Autumnal grain and vegetable soup

I like this soup at this time of year. Not only is it warming when the weather turns colder and the nights start at half-past four but it also looks Autumnal in colour.

This one takes some forethought because it uses dried grains that need to be soaked overnight before being used. As a result I tend to make it in a big batch, eat some and freeze the rest.

Serves: 8


  • 250g soup grain mix
    • You’ll find this in the supermarket with the dried lentils and peas. Sometimes it’ll be called Farmhouse or Country Soup Mix
  • 2 large onions, roughly chopped
  • 2 large carrots, roughly chopped
    • I tend to scrub the carrots to clean them and then leave the skins on
  • 2 celery sticks, roughly chopped
  • 2 large potatoes, roughly chopped
  • 1 tbsp sunflower oil
    • vegetable or rapeseed is fine too
  • 1 tsp dried mixed herbs
  • 0.5 tsp salt
  • 1 tsp ground black pepper
  • 2 tbsp tomato puree


  • Put the soup grain mix in a large bowl and add loads of water, it will swell as it soaks so use more than enough to cover the mix. Cover it and put aside for at least 8 hours.
  • When the soaking has finished, drain the water off and rinse the mixture, drain again and put to one side.
  • In a large pan, gently heat the oil and add the onions, carrots, celery, potatoes, mixed herbs and black pepper. Cook until the onions are soft and start to go translucent, about 5 minutes.
  • While that’s softening make up 3 litres of vegetable stock. Add this to the pan with the vegetables.
    • There’s loads of choice of stocks in the supermarkets, just use the one you like the look of.
  • Add the soup grain mix, tomato puree and turn the heat right up. When it’s boiling, turn the heat down low and pop the lid on. Cook for 2 hours. Give it a stir about every 20 minutes or so to make sure it’s not sticking. When done, add the salt, stir and serve.
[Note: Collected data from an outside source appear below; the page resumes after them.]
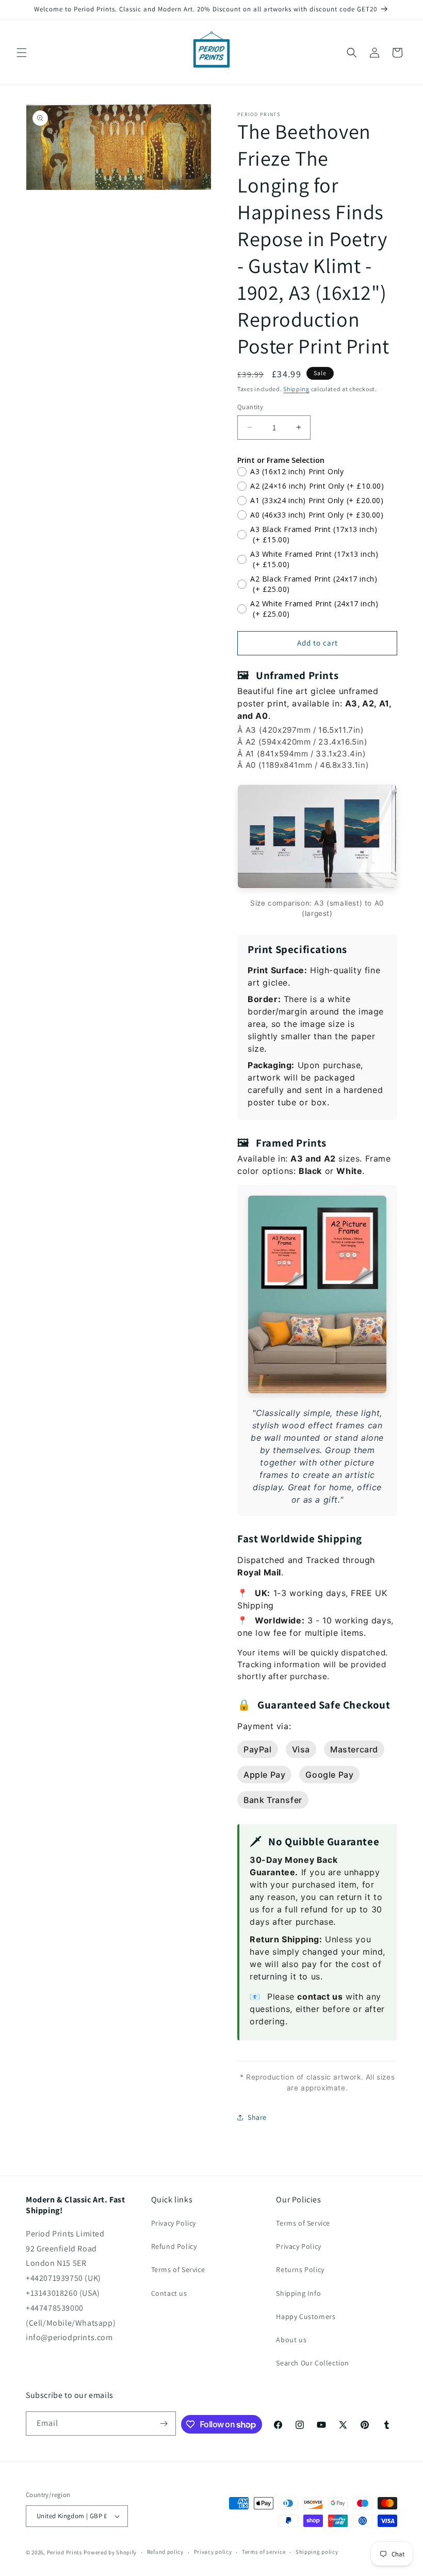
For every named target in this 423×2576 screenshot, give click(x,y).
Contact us (169, 2293)
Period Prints (65, 2552)
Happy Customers (305, 2316)
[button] (21, 52)
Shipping (296, 389)
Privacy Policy (173, 2223)
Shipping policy (317, 2551)
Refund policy (165, 2551)
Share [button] (257, 2117)
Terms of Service (178, 2269)
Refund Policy (174, 2246)
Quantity (250, 407)
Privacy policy (213, 2551)
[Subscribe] (164, 2423)
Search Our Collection (312, 2363)
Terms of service (263, 2551)
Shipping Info (298, 2293)
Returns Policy (300, 2269)
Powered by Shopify (110, 2552)
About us (291, 2339)
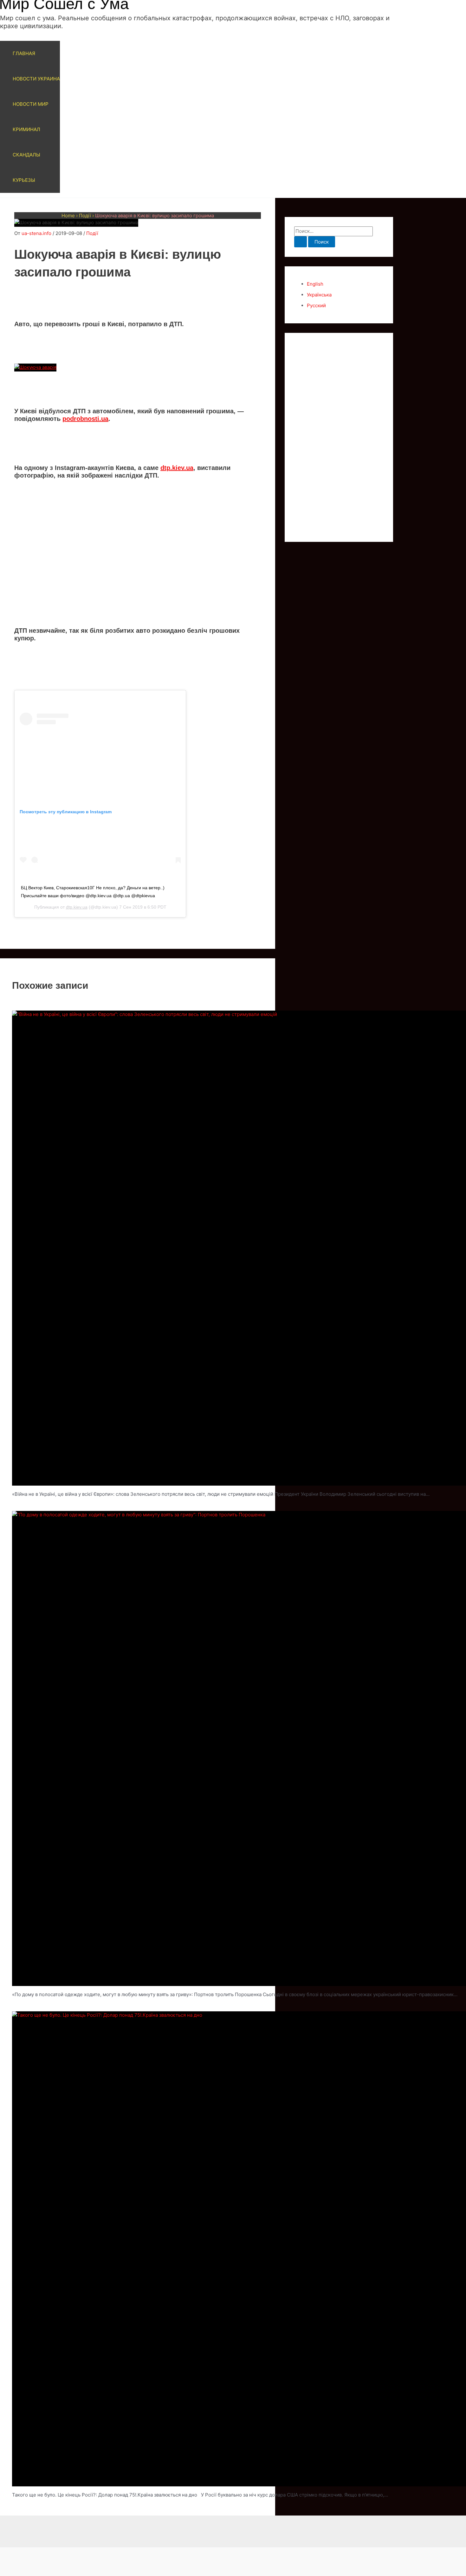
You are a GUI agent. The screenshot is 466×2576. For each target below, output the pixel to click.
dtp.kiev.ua (176, 467)
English (315, 284)
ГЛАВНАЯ (24, 53)
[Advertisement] (137, 572)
This makes a lot of soup so eat what you can and freeze the rest. It’ll be good for about a month in the freezer.


Want it even more filling? I sometimes add a bit of cooked rice if I’m feeling extra hungry. This is a pain if you haven’t got some cooked rice magically available so maybe use some Orzo (tiny pasta that is the same size and shape as rice) and add a couple of handfuls to the pan about 10 minutes before the end of the cooking time. Don’t add it too early or it will break down into a mushy goop.

Like a bit of heat? Sprinkle on some ground white pepper when you’ve served it up or add a dried chili or two when the stock goes in.

Beautiful, red-gold colours in this Autumnal soup.